On March 31, 2009, the federal and state governments each filed a civil suit against BP Alaska.

The state case poses a bigger financial threat to the company than the federal case, as the state is seeking not only the statutory penalty for the spilled oil but also compensatory and punitive damages plus back taxes and royalties. State lawyers contend that BP’s negligence led to emergency field shut-ins and pipeline replacements, depriving the state of revenue on an estimated production shortfall of 35 million barrels of oil and natural gas liquids.

The state’s damages could exceed $1 billion, a state lawyer has said.

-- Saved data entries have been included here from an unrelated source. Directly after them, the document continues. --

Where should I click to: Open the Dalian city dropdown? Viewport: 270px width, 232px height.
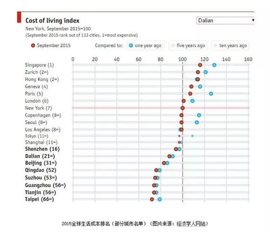pyautogui.click(x=224, y=20)
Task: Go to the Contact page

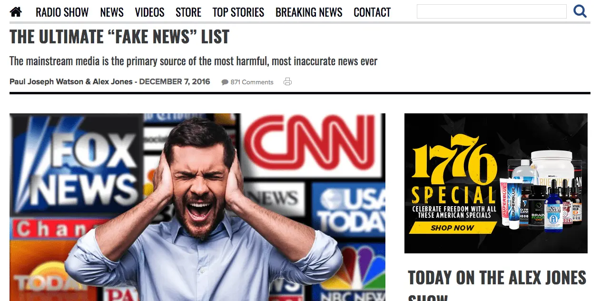Action: tap(372, 12)
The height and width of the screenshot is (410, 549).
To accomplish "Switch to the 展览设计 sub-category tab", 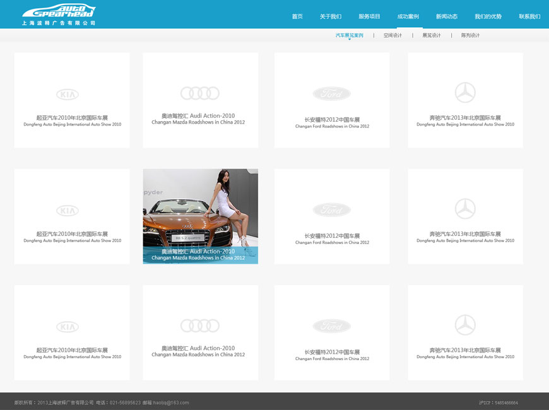I will pyautogui.click(x=432, y=35).
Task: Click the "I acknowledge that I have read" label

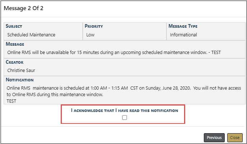Action: pyautogui.click(x=124, y=111)
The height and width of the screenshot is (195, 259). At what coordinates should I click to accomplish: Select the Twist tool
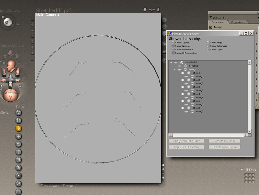pyautogui.click(x=18, y=121)
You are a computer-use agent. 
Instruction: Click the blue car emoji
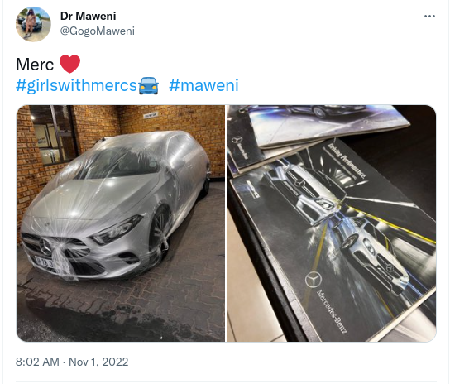pyautogui.click(x=148, y=85)
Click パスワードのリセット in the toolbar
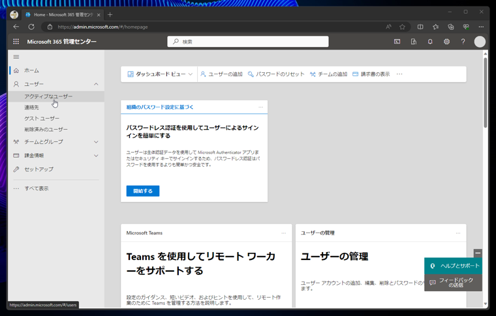This screenshot has height=316, width=496. [276, 74]
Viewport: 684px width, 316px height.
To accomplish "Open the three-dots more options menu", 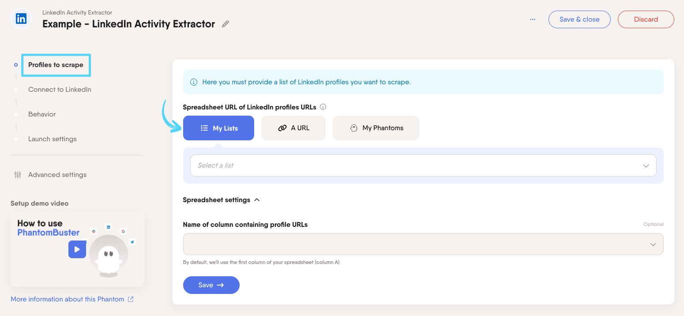I will click(x=533, y=19).
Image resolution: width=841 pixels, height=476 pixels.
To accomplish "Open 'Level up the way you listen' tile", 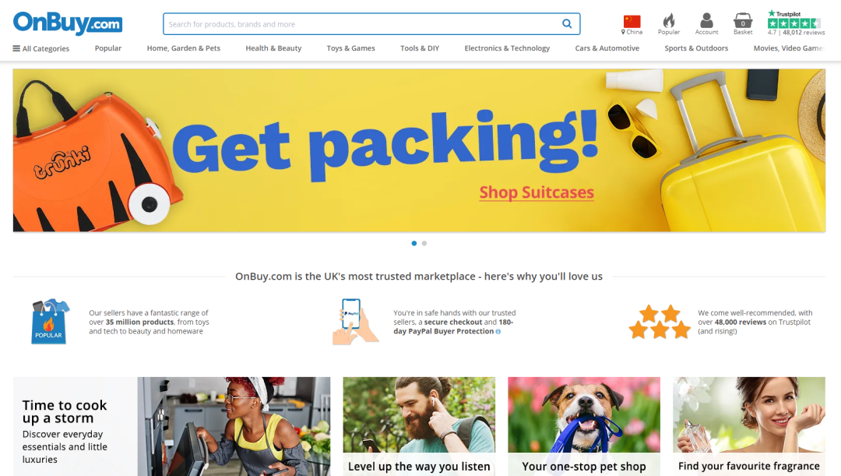I will tap(419, 426).
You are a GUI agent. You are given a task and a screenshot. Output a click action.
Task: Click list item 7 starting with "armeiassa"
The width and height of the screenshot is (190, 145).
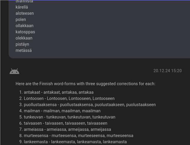click(x=67, y=129)
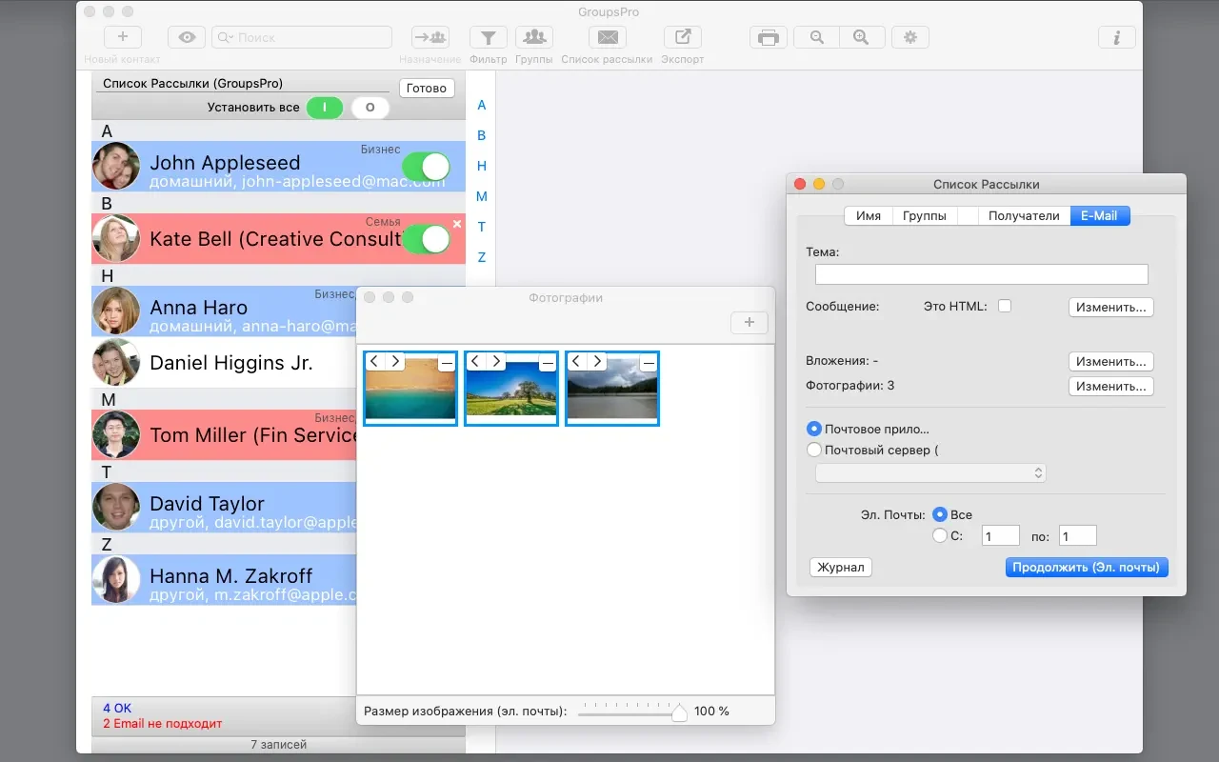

Unlike with the federal suit, which never really advanced as the two sides worked toward a settlement, the state case is hotly contested and appears headed for trial.

Elements of suit, settlement

The federal lawsuit, brought on behalf of the Environmental Protection Agency and the Pipeline and Hazardous Materials Safety Administration, featured three elements.

First, it alleged violations of the Clean Water Act for two unauthorized discharges of oil into waters of the United States.

Second, the suit alleged a violation of the Clean Air Act stemming from unsafe stripping of asbestos-containing material off insulated pipelines during inspection and repair operations.

Lastly, the suit accused BP of failure to comply with PHMSA’s corrective action order.

The consent decree also has three main elements.

First, BP agrees to pay the $25 million civil penalty, about $20 million of which will go into the Oil Spill Liability Trust Fund with the rest to the U.S. Treasury. The government said the penalty reflects “gross negligence.”

Second, BP must implement an “integrity management program” for its 1,600-mile North Slope pipeline network, a requirement that will cost $60 million over three years and is in addition to the $200 million the company already has spent to replace miles of transit lines, the government said in a press release.

The consent decree requires BP to inventory every pipeline; prescribes when and how to use pigs, coupons and other tools to detect corrosion and metal loss in pipelines; and sets out a schedule for inspecting pipelines by air, vehicle and foot patrol. It also includes timeframes for fixing problems, and requires the company to stage emergency repair equipment such as sections of pipe on the Slope. Further, BP must research improved leak detection systems.

The third element of the consent decree requires BP to hire an “independent monitoring contractor,” someone who hasn’t worked for the company, to report to the government on BP’s compliance. The contractor must have access to “all data, information, records, employees, contractors, and facilities” within BP’s pipeline system, the consent decree says.

Subject to court approval

“With this settlement, BP admits it cut corners and failed to do what was required to adequately maintain its pipelines in Alaska,” Karen Loeffler, U.S. attorney for Alaska, said at a May 3 press conference. “The penalty here reflects the seriousness of the conduct.”

The consent decree is subject to a 30-day public comment period and final approval by a federal judge.

The settlement, if approved, would square away at least one of the legal problems confronting BP, which faces huge challenges stemming from the Deepwater Horizon disaster in the Gulf of Mexico.

Justice, EPA and PHMSA officials at the press conference declined to discuss the BP Alaska case in the context of Deepwater Horizon.